Gemma 3n models made possible the full AI stack entirely on mobile!
Written by Georgios Soloupis, AI and Android GDE.
Running complex AI workflows, like converting speech to text (STT), invoking functions, generating visual insights with vision-language models (VLMs), and synthesizing speech (TTS) entirely on mobile devices is no longer a futuristic ideal; it’s becoming a practical reality. This shift signals more than just a technical achievement, it represents a new era of AI accessibility, privacy, and responsiveness. As user expectations evolve and data privacy concerns deepen, moving AI processing on-device avoids cloud dependency, reduces latency, and keeps sensitive data where it originates. It’s a powerful step toward democratizing AI, making it faster, safer, and more personal. For developers and decision-makers alike, this isn’t just about optimization, it’s about reshaping the way we interact with intelligent systems in everyday life.
In this blog post, we explore how to run the full AI stack entirely on a mobile device, covering Speech-to-Text (STT), function calling, vision-language model (VLM) inference, and Text-to-Speech (TTS) in a single android application. With the release of Gemma 3n, which now supports image input, and the latest update to the MediaPipe library enabling local function calling, fully on-device AI workflows are no longer aspirational, they’re here. We’ll walk through each component step by step, showing how all these tasks can be executed in just a few seconds on mobile hardware, delivering performance that’s surprisingly competitive with traditional cloud-based pipelines.
Speech-to-Text (STT)
Interacting with mobile devices today is more intuitive than ever, often starting with simple voice commands. One of the most effective open-source models for handling speech input is Whisper by OpenAI. Around for over two years, Whisper has proven to be both reliable and versatile, capable of handling tasks ranging from transcription to translation. It comes in various model sizes to suit different performance needs, and for this project, we opted for the lightweight Tiny English version, perfectly suited for on-device execution without compromising accuracy for everyday use.
Within the mobile application, you’ll find a complete implementation of Whisper, from loading the .bin
vocabulary file to initializing the TensorFlow Lite Interpreter for on-device inference. The model is powered by a Mel spectrogram input, which is computed using C++ for faster and more efficient execution.
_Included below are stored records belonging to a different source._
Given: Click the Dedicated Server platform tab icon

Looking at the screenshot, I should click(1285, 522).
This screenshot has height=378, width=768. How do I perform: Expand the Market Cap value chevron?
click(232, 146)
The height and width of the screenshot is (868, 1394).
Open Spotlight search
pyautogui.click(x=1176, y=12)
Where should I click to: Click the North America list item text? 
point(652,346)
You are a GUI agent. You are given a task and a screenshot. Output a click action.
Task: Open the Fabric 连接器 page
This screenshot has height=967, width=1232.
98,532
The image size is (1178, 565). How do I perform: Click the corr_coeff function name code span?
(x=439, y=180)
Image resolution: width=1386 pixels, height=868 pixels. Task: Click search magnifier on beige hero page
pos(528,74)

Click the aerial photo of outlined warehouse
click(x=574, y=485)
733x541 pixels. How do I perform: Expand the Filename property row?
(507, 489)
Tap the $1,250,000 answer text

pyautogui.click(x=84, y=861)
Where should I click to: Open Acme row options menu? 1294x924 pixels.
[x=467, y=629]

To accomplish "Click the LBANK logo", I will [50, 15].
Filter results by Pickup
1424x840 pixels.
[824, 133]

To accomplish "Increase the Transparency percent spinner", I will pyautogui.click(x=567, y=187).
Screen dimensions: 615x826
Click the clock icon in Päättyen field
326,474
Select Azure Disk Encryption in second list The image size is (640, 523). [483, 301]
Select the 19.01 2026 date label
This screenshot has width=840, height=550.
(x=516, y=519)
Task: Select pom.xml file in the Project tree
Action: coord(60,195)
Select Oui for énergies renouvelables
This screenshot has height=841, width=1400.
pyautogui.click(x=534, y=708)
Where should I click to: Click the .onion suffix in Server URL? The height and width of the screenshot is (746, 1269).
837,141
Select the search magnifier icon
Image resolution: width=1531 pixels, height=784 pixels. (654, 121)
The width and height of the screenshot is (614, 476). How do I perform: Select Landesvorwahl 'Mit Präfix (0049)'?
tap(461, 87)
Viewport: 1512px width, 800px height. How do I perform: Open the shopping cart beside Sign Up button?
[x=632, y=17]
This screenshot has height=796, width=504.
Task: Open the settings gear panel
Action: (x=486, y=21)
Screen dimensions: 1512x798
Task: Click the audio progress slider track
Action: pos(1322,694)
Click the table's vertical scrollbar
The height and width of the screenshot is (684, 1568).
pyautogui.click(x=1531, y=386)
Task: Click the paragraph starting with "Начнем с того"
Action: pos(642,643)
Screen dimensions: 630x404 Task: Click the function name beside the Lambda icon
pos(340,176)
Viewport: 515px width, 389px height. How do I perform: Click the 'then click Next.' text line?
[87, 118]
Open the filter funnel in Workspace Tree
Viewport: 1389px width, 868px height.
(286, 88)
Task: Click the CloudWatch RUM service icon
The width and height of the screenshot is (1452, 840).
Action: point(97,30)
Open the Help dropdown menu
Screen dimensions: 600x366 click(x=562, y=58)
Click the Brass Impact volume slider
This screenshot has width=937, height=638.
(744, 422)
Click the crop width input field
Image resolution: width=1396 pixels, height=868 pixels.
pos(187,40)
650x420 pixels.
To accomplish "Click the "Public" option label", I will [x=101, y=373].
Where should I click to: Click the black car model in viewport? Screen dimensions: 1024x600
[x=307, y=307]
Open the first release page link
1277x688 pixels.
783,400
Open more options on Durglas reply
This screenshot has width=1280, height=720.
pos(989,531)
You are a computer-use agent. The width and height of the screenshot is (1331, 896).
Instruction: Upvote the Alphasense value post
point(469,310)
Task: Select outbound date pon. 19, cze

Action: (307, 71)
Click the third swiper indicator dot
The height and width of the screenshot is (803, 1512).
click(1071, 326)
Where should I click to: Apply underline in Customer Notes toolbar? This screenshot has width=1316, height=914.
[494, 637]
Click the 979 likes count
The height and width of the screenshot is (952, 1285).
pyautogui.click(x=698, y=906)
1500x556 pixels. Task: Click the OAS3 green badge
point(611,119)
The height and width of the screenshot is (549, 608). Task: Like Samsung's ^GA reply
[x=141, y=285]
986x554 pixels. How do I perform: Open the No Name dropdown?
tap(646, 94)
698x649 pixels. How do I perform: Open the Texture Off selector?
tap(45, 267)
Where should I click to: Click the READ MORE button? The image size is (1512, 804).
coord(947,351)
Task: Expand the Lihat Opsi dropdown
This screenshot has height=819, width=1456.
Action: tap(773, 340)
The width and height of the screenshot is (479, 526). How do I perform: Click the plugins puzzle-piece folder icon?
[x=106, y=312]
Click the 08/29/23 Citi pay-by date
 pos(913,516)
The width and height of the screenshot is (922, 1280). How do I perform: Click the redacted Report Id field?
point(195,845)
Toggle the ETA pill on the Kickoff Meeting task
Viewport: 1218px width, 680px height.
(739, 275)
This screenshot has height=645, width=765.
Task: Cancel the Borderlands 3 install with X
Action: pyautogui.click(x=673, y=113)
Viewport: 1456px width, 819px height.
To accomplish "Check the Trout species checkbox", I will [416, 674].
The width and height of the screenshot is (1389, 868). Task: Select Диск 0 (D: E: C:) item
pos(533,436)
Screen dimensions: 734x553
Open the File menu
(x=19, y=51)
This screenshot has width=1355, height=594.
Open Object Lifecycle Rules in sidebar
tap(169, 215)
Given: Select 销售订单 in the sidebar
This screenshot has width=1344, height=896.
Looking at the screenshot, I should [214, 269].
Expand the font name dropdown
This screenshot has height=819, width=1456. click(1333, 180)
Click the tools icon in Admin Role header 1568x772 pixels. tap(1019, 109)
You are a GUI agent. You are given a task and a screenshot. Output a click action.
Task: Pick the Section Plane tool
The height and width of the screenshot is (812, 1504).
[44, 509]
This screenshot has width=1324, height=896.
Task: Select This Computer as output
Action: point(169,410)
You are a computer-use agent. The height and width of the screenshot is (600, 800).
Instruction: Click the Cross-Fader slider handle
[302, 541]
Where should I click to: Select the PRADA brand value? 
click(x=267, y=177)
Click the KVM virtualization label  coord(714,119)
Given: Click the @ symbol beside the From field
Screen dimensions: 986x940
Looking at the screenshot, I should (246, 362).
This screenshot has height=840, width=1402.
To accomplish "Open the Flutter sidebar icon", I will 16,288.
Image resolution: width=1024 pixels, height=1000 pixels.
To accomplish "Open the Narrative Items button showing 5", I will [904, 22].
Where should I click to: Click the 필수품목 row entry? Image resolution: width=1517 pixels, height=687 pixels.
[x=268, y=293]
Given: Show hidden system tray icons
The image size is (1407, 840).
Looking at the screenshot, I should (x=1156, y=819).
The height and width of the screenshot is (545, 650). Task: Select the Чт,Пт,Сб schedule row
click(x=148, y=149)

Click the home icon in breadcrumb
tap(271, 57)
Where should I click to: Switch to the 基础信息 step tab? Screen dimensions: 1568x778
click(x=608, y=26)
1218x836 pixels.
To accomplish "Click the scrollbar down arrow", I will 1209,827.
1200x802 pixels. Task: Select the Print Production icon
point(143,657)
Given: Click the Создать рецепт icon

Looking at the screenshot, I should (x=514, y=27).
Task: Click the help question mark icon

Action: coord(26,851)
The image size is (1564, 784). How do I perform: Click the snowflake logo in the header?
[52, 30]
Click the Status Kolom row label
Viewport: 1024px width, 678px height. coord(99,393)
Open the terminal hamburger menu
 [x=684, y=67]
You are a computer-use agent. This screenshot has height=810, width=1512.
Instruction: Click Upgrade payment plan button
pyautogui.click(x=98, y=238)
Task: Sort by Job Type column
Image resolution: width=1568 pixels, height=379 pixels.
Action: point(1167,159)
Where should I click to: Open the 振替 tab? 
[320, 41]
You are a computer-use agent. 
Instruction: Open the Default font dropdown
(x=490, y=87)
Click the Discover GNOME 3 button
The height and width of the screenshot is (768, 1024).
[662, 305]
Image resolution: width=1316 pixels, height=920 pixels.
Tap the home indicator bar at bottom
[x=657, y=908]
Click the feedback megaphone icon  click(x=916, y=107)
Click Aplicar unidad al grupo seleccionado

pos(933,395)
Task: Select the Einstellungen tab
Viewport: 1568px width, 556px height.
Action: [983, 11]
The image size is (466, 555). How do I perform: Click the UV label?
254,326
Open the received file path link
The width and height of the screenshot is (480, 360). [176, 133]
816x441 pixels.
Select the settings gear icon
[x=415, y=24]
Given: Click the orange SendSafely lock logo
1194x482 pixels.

This setup ensures both speed and accuracy, making real-time transcription feasible directly on mobile hardware:
JNIEXPORT jfloatArray JNICALL
Java_com_example_jetsonapp_whisperengine_WhisperEngine_transcribeFileWithMel(JNIEnv *env,
jobject thiz,
jlong nativePtr,
jstring waveFile,
jfloatArray filtersJava) {
talkandexecute *engine = reinterpret_cast<talkandexecute *>(nativePtr);
const char *cWaveFile = env->GetStringUTFChars(waveFile, NULL);
// Step 1: Get the native array from jfloatArray
jfloat *nativeFiltersArray = env->GetFloatArrayElements(filtersJava, NULL);
jsize filtersSize = env->GetArrayLength(filtersJava);
// Step 2: Convert the native array to std::vector<float>
std::vector<float> filtersVector(nativeFiltersArray, nativeFiltersArray + filtersSize);
// Release the native array
env->ReleaseFloatArrayElements(filtersJava, nativeFiltersArray, JNI_ABORT);
// Call the engine method to transcribe the file and get the result as a vector of floats
std::vector<float> result = engine->transcribeFileWithMel(cWaveFile, filtersVector);
env->ReleaseStringUTFChars(waveFile, cWaveFile);
// Convert the result vector to a jfloatArray
jfloatArray resultArray = env->NewFloatArray(result.size());
env->SetFloatArrayRegion(resultArray, 0, result.size(), result.data());
return resultArray;
}
You can follow the initialization process and see how the Whisper model operates directly within the Android application here.
Function calling (FC)
MediaPipe recently released a guide for implementing function calling directly on mobile devices! Alongside the documentation, they’ve also provided a GitHub example that anyone can build and deploy on an Android phone. This quickstart demo leverages the LLM Inference API with Hammer 2.1 (1.5B), offering a streamlined way to get started. Here’s a look at the basic initialization and usage of the task:
private fun createGenerativeModel(): GenerativeModel {
val getCameraImage = FunctionDeclaration.newBuilder()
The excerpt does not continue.